Happy Book Birthday to Charlie Murphy

Book Birthdays celebrate one year of a book’s life in tweets, reviews, and more. This month we’re saying Happy First Book Birthday to Charlie Murphy: The Iconoclastic Showman behind the Chicago Cubs (Nebraska, June 2022) by Jason Cannon.

About the Book:

In Charlie Murphy, Jason Cannon explores Murphy’s life both on and off the field, painting a picture of his meteoric rise and precipitous downfall. Readers will get to know the real Murphy, not the simplified caricature created by his contemporaries that has too frequently been perpetuated through the years, but the whirling dervish who sent the sport of baseball spinning and elevated Chicago to the center of the baseball universe.

A Word from the Author:

It is hard to believe that Charlie Murphy: The Iconoclastic Showman behind the Chicago Cubs recently turned one-year-old. Murphy won four pennants and two World Series titles during his ownership tenure of the Cubs from 1906 though 1913. The past twelve months have been an exhilarating ride punctuated by the recent garnering of the 2023 SABR Larry Ritter Book Award, an incredibly humbling honor. It has been gratifying to experience the warm reception critics and readers have given the book because I so deeply hoped that everyone would find Charlie Murphy to be as unique and engaging a person as I did.

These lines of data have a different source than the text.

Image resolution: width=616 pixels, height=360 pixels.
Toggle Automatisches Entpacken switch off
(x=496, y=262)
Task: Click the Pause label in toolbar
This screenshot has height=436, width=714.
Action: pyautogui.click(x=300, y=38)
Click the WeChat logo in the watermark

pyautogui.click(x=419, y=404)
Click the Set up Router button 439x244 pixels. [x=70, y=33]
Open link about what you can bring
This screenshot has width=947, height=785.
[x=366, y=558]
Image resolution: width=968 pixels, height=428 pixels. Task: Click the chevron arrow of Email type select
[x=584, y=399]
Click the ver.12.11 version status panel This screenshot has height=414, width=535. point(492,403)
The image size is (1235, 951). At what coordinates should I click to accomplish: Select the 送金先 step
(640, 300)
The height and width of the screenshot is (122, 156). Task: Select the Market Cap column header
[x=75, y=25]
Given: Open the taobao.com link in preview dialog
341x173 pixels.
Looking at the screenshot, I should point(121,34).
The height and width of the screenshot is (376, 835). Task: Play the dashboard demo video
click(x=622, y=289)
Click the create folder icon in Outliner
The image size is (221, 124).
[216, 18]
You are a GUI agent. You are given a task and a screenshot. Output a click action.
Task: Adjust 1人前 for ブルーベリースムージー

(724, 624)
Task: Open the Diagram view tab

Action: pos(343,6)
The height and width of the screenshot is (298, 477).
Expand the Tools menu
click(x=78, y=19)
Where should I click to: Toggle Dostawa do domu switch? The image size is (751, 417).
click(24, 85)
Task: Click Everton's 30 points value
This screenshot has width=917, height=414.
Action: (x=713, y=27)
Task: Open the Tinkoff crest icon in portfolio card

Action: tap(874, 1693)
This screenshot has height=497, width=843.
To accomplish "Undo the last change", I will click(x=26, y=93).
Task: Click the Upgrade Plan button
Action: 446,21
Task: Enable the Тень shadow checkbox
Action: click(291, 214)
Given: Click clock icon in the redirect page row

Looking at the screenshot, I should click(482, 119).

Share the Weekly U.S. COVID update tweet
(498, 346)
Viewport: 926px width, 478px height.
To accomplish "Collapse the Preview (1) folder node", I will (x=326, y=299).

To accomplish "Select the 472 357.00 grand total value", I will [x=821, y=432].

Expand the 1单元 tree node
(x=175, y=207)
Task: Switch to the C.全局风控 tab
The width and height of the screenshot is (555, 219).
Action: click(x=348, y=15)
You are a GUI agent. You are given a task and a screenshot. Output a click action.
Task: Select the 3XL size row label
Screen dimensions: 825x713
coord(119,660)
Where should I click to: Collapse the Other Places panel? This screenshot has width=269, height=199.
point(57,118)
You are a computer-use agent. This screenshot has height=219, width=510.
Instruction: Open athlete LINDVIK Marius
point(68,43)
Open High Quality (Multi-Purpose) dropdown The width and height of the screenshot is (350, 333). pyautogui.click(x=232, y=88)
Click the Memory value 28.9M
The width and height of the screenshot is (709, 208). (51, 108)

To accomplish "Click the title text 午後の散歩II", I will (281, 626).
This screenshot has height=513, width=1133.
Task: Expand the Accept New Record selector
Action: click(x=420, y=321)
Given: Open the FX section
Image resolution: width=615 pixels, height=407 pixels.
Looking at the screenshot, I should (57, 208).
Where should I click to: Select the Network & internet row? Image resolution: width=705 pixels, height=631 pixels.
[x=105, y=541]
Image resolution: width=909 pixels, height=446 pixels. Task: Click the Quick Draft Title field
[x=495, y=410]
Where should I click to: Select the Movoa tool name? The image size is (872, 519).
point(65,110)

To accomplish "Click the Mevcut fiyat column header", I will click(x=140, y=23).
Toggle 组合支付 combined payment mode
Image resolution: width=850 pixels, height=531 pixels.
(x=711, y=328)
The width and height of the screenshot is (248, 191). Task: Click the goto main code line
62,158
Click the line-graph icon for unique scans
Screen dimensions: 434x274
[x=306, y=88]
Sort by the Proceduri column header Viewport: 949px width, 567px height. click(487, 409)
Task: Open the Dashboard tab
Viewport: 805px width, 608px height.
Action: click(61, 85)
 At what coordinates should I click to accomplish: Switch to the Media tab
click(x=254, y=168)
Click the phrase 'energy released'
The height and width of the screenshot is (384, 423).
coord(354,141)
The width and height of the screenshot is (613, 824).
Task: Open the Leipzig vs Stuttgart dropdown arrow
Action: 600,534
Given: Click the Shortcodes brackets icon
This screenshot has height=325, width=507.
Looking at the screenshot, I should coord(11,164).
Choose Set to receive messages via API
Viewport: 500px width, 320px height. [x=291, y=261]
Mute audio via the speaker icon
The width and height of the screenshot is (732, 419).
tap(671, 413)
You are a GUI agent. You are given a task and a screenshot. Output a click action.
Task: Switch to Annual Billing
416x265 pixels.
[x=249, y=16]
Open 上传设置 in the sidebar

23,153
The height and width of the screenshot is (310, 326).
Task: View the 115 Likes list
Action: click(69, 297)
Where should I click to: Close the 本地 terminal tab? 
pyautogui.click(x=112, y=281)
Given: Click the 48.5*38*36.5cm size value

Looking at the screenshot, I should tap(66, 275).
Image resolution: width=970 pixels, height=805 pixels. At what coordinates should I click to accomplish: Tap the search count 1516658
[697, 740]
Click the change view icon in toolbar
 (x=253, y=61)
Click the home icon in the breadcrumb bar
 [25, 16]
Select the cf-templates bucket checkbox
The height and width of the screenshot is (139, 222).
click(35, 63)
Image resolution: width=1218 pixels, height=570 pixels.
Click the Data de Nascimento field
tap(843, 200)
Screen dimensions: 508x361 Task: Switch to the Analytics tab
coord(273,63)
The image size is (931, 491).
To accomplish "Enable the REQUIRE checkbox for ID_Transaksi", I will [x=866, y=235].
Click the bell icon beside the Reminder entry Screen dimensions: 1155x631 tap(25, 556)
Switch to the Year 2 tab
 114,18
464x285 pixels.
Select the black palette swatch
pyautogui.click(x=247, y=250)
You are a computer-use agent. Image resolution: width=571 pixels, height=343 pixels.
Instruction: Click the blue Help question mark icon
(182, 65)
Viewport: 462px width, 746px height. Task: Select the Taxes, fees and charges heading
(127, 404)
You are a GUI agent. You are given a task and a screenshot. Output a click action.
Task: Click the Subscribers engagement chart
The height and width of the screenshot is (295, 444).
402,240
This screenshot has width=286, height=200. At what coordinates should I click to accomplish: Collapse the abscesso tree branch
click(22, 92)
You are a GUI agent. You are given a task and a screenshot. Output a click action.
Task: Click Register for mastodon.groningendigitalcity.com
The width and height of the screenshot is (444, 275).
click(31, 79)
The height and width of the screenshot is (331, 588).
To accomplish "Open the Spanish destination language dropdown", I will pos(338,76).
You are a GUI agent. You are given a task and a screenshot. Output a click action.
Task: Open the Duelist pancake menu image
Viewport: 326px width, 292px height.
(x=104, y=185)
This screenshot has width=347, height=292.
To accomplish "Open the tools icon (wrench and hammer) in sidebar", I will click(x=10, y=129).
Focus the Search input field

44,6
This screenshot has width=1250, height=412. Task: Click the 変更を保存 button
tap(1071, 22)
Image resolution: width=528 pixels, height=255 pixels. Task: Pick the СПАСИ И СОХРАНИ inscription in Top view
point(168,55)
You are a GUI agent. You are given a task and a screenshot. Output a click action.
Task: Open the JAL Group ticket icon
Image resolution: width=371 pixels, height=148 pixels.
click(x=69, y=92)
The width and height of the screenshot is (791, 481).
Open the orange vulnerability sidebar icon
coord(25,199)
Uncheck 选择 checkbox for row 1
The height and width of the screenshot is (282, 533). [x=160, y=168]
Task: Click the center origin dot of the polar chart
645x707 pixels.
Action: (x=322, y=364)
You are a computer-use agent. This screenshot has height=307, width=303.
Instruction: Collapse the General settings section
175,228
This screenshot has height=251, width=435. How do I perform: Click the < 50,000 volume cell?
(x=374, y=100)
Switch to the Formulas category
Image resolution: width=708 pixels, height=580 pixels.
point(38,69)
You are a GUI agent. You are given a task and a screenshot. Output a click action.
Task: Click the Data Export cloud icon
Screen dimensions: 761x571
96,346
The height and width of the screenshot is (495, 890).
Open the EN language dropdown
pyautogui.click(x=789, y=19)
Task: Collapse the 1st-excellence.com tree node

I have had wonderful opportunities to share this book with a variety of audiences around the country. Last summer, the unofficial launch party of the book occurred inside Wrigley Field’s 1914 Club. Then the festivities moved upstairs where I had the special opportunity to talk about Murphy with members of the Cubs current ownership group, thereby linking the only stewards of the franchise who possess World Series rings 108 years apart.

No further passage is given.